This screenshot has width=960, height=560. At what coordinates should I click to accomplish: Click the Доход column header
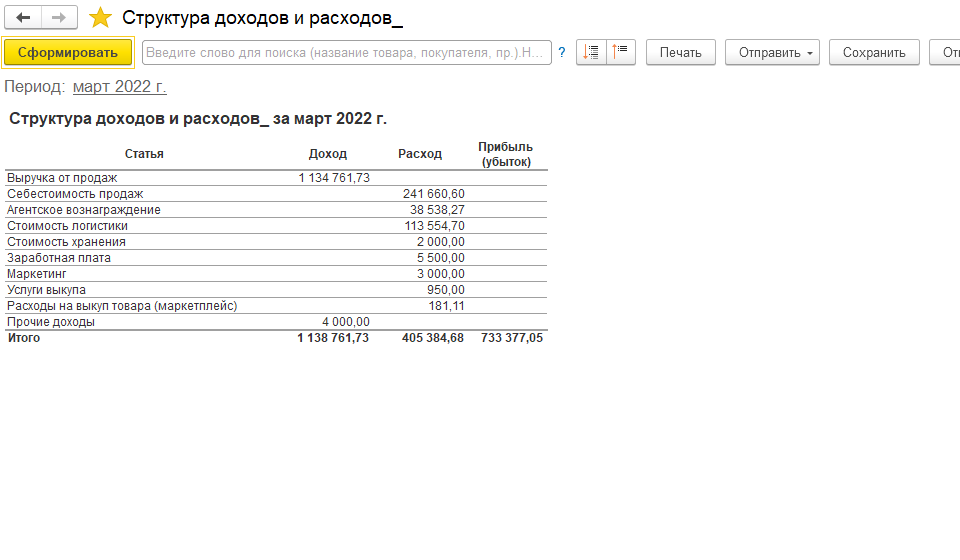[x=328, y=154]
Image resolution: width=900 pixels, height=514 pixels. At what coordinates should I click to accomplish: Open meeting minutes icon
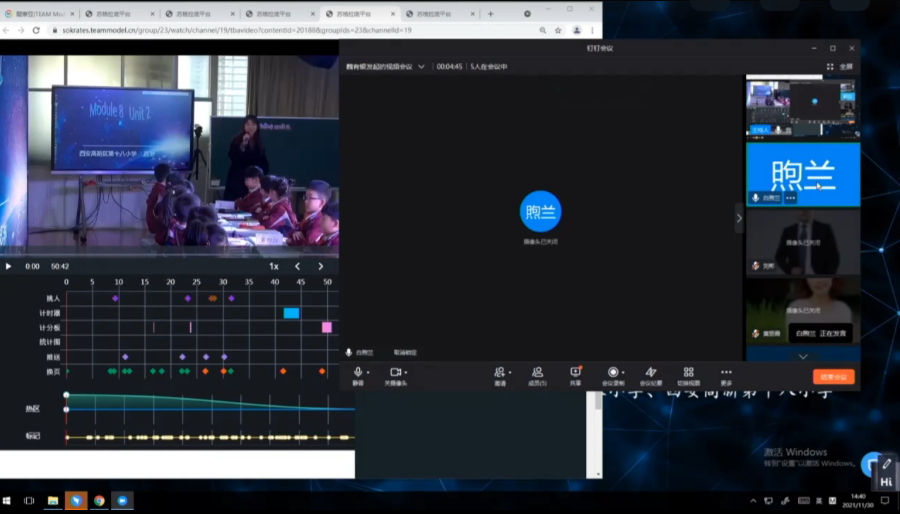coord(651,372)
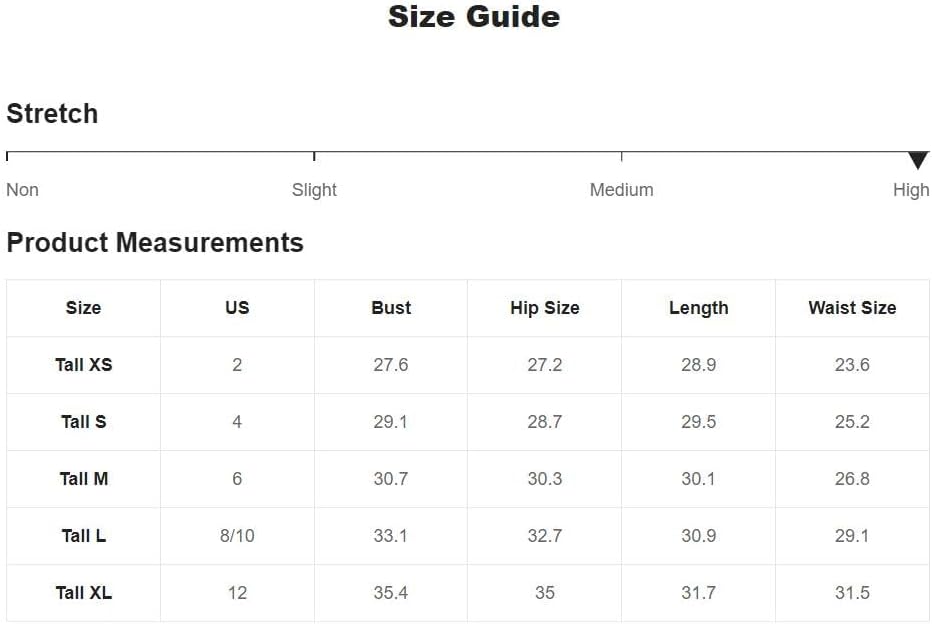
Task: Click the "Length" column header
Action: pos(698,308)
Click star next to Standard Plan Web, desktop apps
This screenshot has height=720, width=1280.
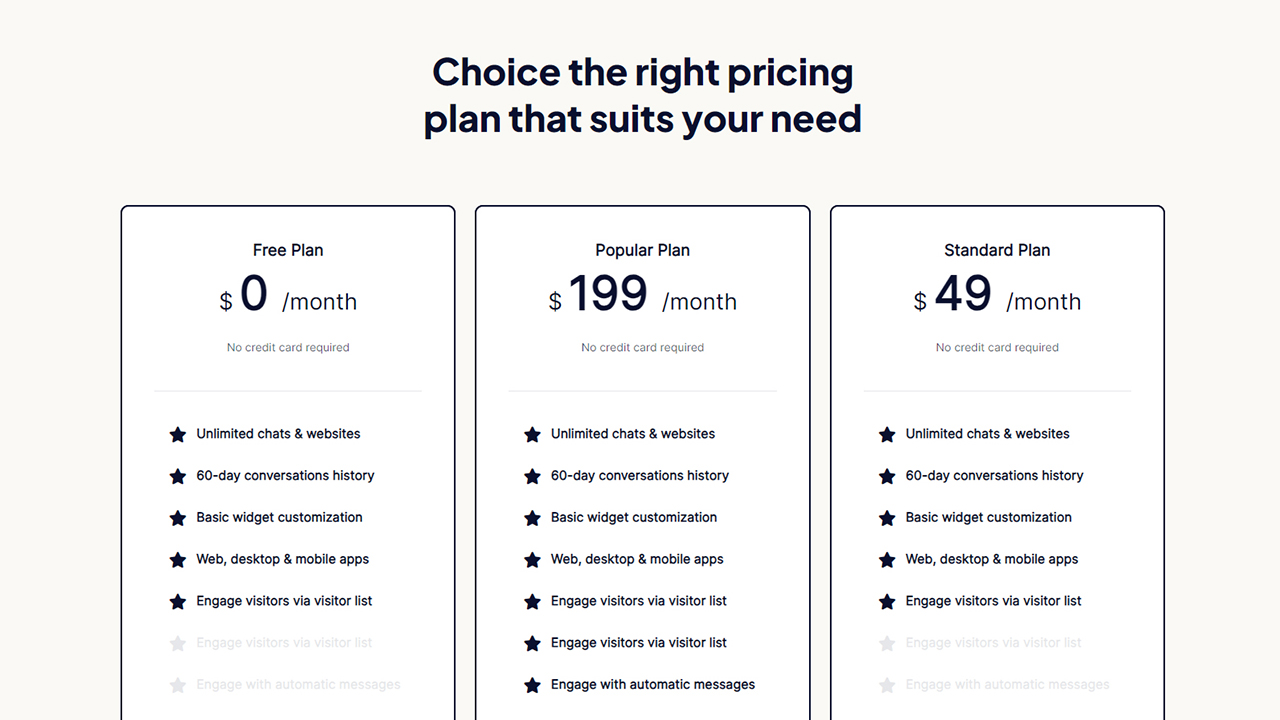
+++++
▶ _TASK TO COMPLETE_
When copying, output the data exactly and leave out the pictures.

▶ _OUTPUT OF THE EXERCISE_
This screenshot has width=960, height=560. At what coordinates should I click to accomplish: Click the Доход column header
[x=328, y=154]
Image resolution: width=900 pixels, height=514 pixels. At what coordinates should I click to accomplish: Open meeting minutes icon
coord(651,372)
Task: Click the "Length" column header
Action: pos(698,308)
Click star next to Standard Plan Web, desktop apps
This screenshot has height=720, width=1280.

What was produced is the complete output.